As a result of efforts to revive the economy the overall budget deficit deepened in 2012. For the first time in five years the external current account recorded a deficit. Nevertheless the satisfactory execution of the 2011-14 economic and financial programme, backed by the Extended Credit Facility (ECF) of the International Monetary Fund (IMF), enabled the country to reach the completion point of the Highly Indebted Poor Countries (HIPC) Initiative in June 2012 and to benefit from a substantial cut in its external debt. Inflation also returned to below the 3% level set at community level.
On the political front the country saw notable progress in institutional, social and political, security and human rights normalisation.
To fortify the recovery and ensure sustainable growth Côte d’Ivoire needs to continue its efforts in terms of structural transformation by taking full advantage of its considerable natural resources.

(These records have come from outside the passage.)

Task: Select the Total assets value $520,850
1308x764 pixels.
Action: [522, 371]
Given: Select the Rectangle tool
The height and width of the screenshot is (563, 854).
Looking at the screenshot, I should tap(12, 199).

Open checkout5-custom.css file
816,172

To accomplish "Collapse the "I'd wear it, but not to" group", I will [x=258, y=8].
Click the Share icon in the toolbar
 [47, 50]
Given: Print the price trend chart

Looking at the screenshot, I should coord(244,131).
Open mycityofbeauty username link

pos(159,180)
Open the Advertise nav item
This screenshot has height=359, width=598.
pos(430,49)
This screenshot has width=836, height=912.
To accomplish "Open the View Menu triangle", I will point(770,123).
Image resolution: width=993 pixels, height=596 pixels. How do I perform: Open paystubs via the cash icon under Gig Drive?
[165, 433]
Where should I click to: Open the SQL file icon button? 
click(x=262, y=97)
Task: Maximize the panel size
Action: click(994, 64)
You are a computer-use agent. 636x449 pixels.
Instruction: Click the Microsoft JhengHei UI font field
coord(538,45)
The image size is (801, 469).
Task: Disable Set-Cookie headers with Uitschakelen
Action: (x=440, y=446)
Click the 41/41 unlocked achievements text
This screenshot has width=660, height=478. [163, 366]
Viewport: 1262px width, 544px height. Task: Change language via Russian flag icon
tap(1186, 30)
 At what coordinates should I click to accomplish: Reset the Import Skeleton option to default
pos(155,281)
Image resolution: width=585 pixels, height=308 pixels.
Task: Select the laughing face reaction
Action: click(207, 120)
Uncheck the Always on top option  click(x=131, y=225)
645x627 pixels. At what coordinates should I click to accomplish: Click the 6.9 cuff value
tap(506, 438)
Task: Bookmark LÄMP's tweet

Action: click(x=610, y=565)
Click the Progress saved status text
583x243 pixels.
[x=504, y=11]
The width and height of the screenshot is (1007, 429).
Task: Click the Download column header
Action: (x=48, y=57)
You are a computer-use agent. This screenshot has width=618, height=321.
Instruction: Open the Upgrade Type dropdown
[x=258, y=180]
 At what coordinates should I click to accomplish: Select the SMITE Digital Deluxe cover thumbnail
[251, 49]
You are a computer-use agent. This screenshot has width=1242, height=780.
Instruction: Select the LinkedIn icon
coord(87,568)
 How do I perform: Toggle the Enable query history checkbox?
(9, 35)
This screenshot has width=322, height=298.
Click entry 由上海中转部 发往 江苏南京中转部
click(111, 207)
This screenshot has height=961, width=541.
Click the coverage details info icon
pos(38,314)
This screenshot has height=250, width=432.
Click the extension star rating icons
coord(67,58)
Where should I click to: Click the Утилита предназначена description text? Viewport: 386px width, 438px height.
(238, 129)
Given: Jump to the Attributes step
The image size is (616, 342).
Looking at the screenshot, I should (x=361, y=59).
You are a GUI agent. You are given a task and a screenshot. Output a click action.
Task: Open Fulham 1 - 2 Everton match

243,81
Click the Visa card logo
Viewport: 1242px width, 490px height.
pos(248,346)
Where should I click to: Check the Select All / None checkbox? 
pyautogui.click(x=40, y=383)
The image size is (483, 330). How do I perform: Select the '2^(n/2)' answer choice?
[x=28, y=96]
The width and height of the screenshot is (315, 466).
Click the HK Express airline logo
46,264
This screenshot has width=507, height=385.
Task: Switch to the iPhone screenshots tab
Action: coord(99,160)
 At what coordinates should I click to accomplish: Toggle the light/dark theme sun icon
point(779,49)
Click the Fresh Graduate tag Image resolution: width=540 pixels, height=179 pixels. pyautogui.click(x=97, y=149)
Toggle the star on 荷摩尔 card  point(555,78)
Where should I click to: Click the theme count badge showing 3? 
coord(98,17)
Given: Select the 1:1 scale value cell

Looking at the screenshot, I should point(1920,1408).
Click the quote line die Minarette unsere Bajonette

In this respect, several obstacles hampering the sustainable management of natural resources need to be overcome. These are the weakness of the links between the companies exploiting the resources and the other sectors of the economy, and inadequate transparency in natural resources management and contracts relating to the sharing of production between the government and the oil companies.
The country also enjoys a strong agricultural potential as the world’s biggest producer of cocoa. An increase in the rate of processing of agricultural production, which varies between 2% and 27%, should be a priority objective for the authorities in the years ahead.
Recent Developments & Prospects
Helped by a return to social and political normality, economic activity picked up vigorously in 2012, with growth in GDP of 8.6% compared with a drop of 4.7% in 2011. On the supply side this growth was sustained by a rise in activity in the main sectors of the economy and on the demand side by an increase in public investment and the recovery of household consumption.
Primary sector production, which accounts for 30% of GDP, recorded growth of 0.7%, in 2012, a clear slowdown compared with 2011 when it grew by 4.8%. This was due to poor performance by export crops and mineral extraction. The drop in cocoa production, following a period of dormancy, accounts for the drop in agricultural exports while the fall in mining products of 6.1% is explained by the drop in oil and gas production, arising from natural depletion and the closing of some wells for work to be done on them. However, production of crops rose by 3% and of gold by 20.5% thanks to good rainfall, the use of improved seeds and the full-time activity of the Tongon mine.
The secondary sector, which represents 22% of GDP, experienced a drop in activity of 7.4% in 2011, but recovered in 2012, growing by 14.8%. This was the result of the good performance of: i) agro-industry linked to a rise in national and sub-regional demand; ii) building and public works involved in the completion of socio-economic infrastructure; iii) oil products following the resumption of activity by the Société ivoirienne de raffinage; and, iv) the energy sector due to intensified industrial activity and continued rural electrification.
The tertiary sector accounts for 48% of GDP and grew by 14.1% in 2012, driven by transport and trade. The transport sub-sector benefited from the improved security environment and the good performance of maritime transport as imports picked up. Trade had the return of household confidence and the recovery of exports to thank for its vigorous showing.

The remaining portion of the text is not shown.